YOURS, ISAAC ASIMOV
Edited by Stanley Asimov
Science Fiction Book Club, $15.00
Review by Charles Dixon
Isaac Asimov died in 1992 at the age of 72. His brother Stanley Asimov took 18 months to compile letters and excerpts of letters. Stanley died in August, 1995, and the book is copyrighted in 1995. I think Stanley did a good job. The tons of trivia and warm emotion of Isaac Asomov come through like a fix for a junkie.
Boston University has a 6-story library with the papers and works of a number of 20th century writers. Isaac Asomov takes up more than his share of space, with more than 470 published books and 464 boxes of letters, manuscripts and proofs that take up 232 feet of shelf space. Some of his books were translated into 40 languages. I would like to visit Boston University!
Isaac got his mail early every day, and answered almost every letter each day before he started work on one of the books he always had going. (Mysteries took as little as 6 days.) There were over 1000 pounds of carbons of Isaac's 45,000 letters to various folks for his brother to wade through in preparation of YOURS, ISAAC ASIMOV, and Stanley read them for a year. Stanley estimates that Isaac wrote another 45,000 postcards which are not represented at Boston University. Many folks sent him copies of their cards when they heard about his project.
I laughed about Isaac's reason for taking up novels in the 80's after writing non-fiction for 20 years. He said he loved writing non-fiction, that it was ten times as easy to write and a hundred times as much fun as fiction. But he believed that Ronald Reagan's presidency would bring on hard economic times, and he felt he owed it to his wife and kids to make as much money as he could to see them through the bad times.
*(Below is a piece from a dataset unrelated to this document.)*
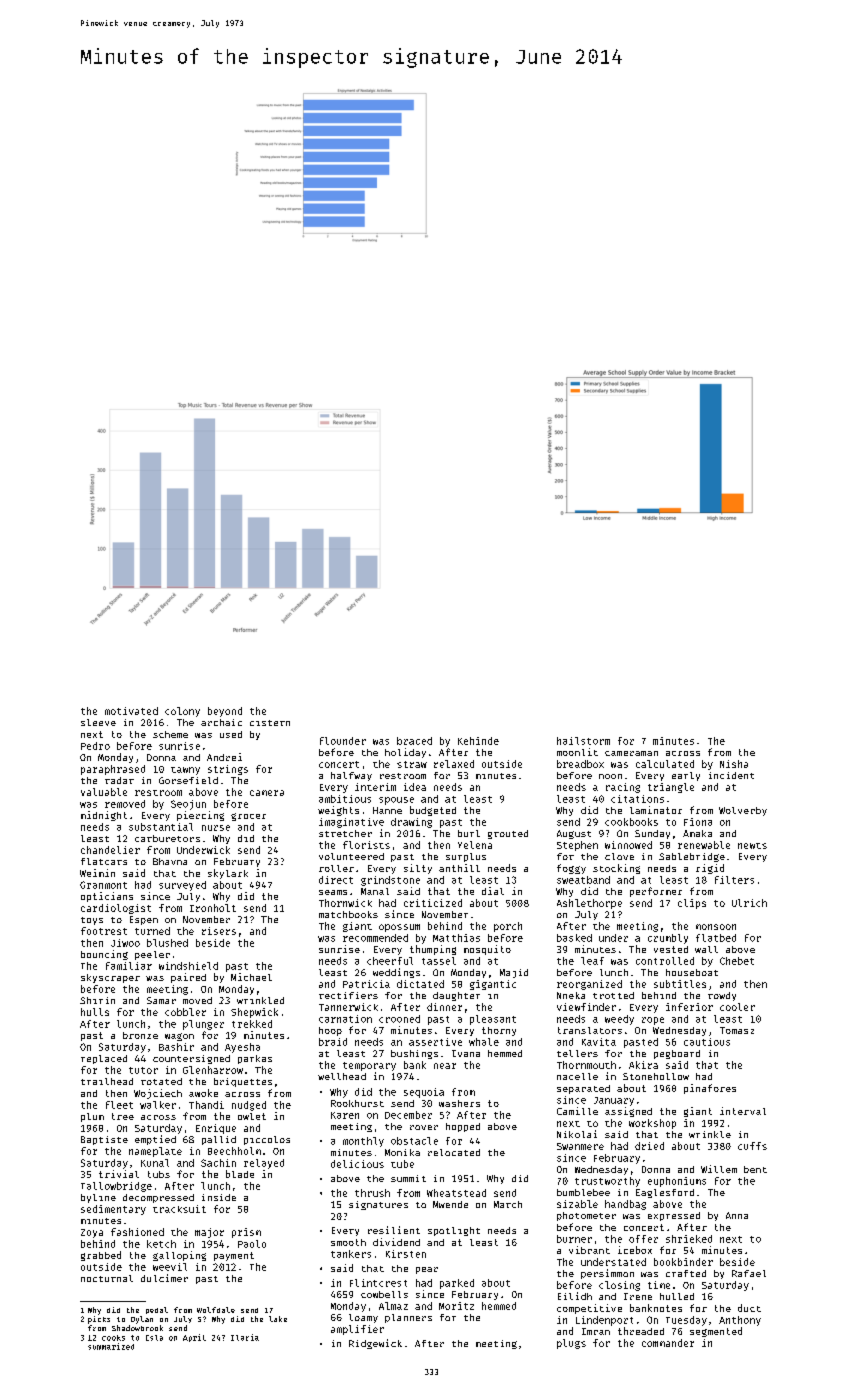  Describe the element at coordinates (734, 764) in the screenshot. I see `Nisha` at that location.
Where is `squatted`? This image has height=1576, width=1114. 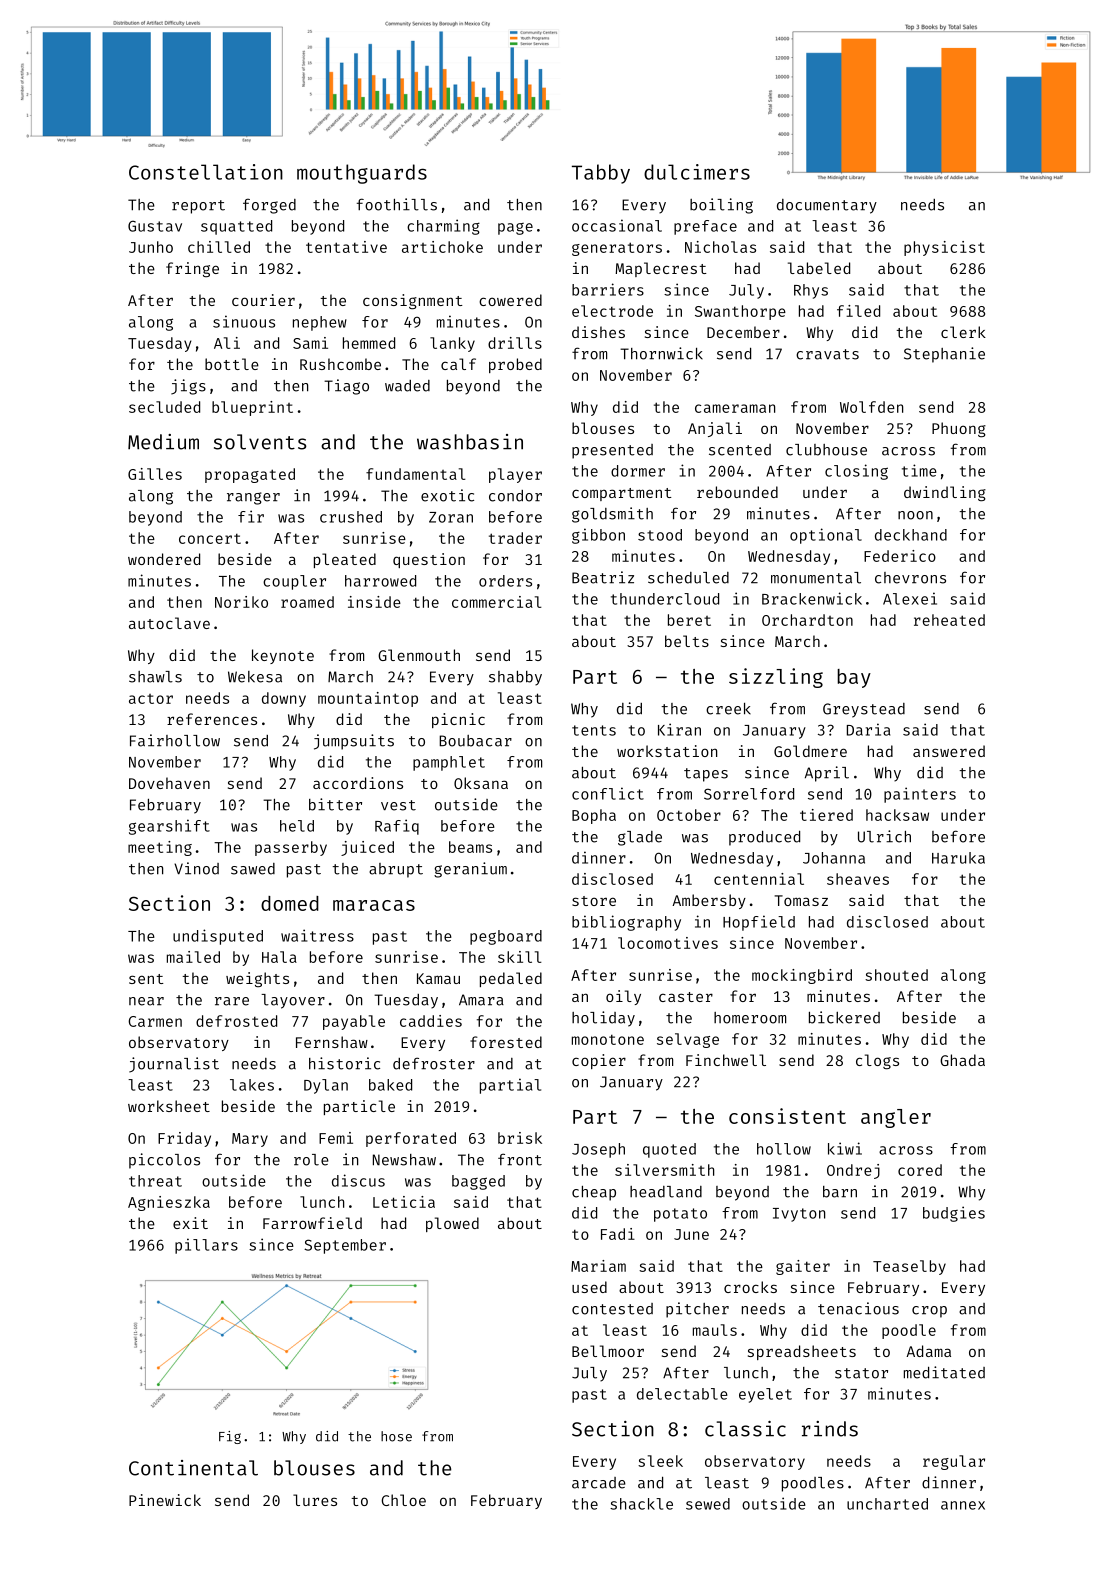
squatted is located at coordinates (236, 227).
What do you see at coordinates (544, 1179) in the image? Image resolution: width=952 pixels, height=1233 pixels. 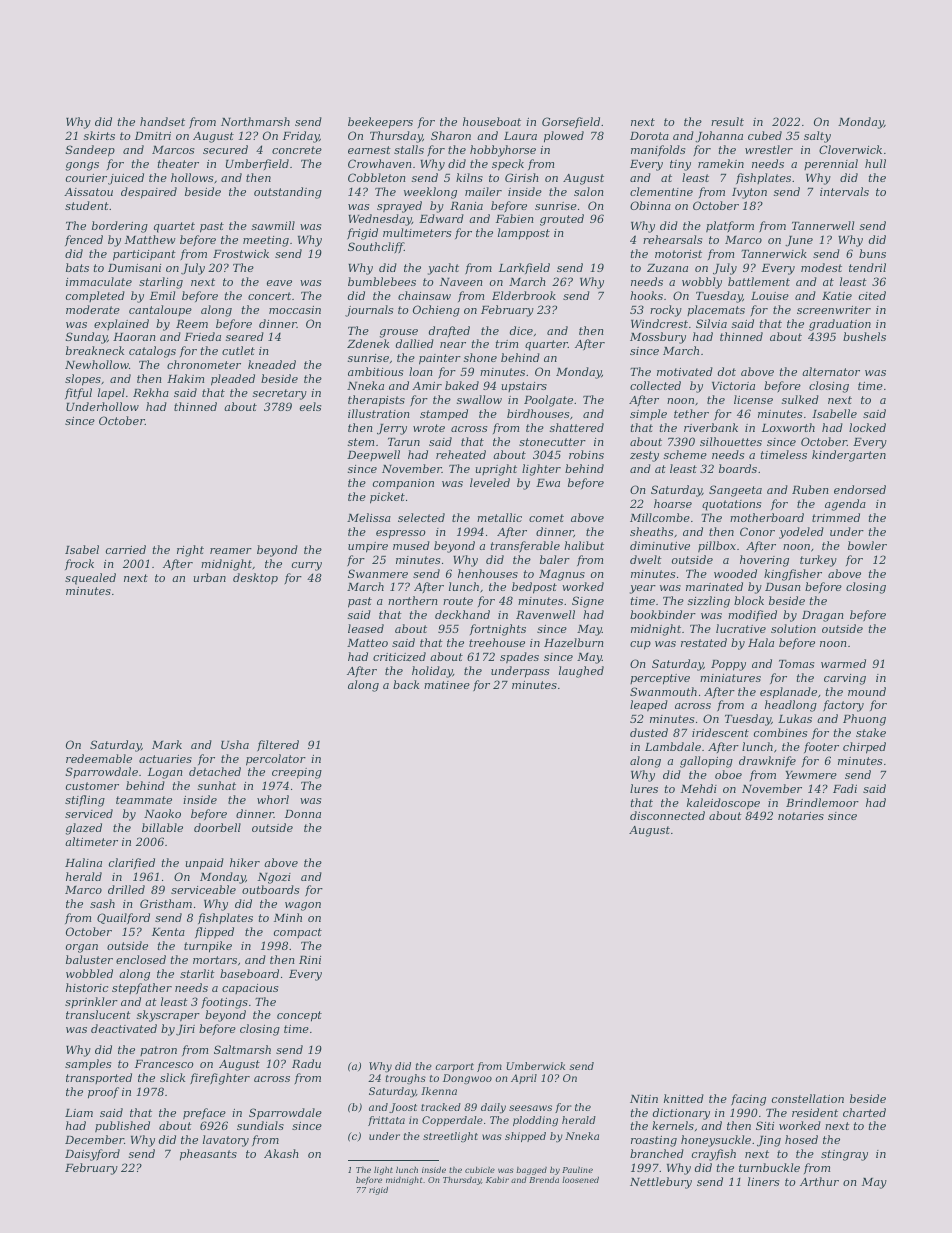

Isaac estimated that he typed 150,000 words a day, most at 90 words a minute. (I type 15.) He WROTE at 90 words per minute from 7:30 am to 10:30 pm for 7 days a week and loved every minute of it. He made a few corrections to his rough draft, and typed the final copy. He shed tears when rereading his "The Lost Dog" or "The Ugly Little Boy" because they were sad stories. He almost never wrote emotional stories. His heroes had opponents, but the opponents were good intentioned folk. He made science understandable, and was President of the American Humanist Association for years.
Isaac refused to simplify his works for children according to sentence length formulas, but he was a writer for World Book Encyclopedia for years. He said, "I simply make use of the English language. I never use a long word when a short one will do, or an involved construction when a simple one will do, or literary trickery when plain speaking will do. Doing all that, I am capable of convincingly treating my readers as my intellectual equals, and in return for that, they will go to all lengths to understand me."
He gave lots of speeches, and would not prepare for them. When a medical convention "talk" turned out to be "reading papers", he faked it and gave a good speech on DNA. It was printed in the New York Journal of Medicine and generated 300 requests for reprints from countries all over the world. Isaac thought it was a hoot.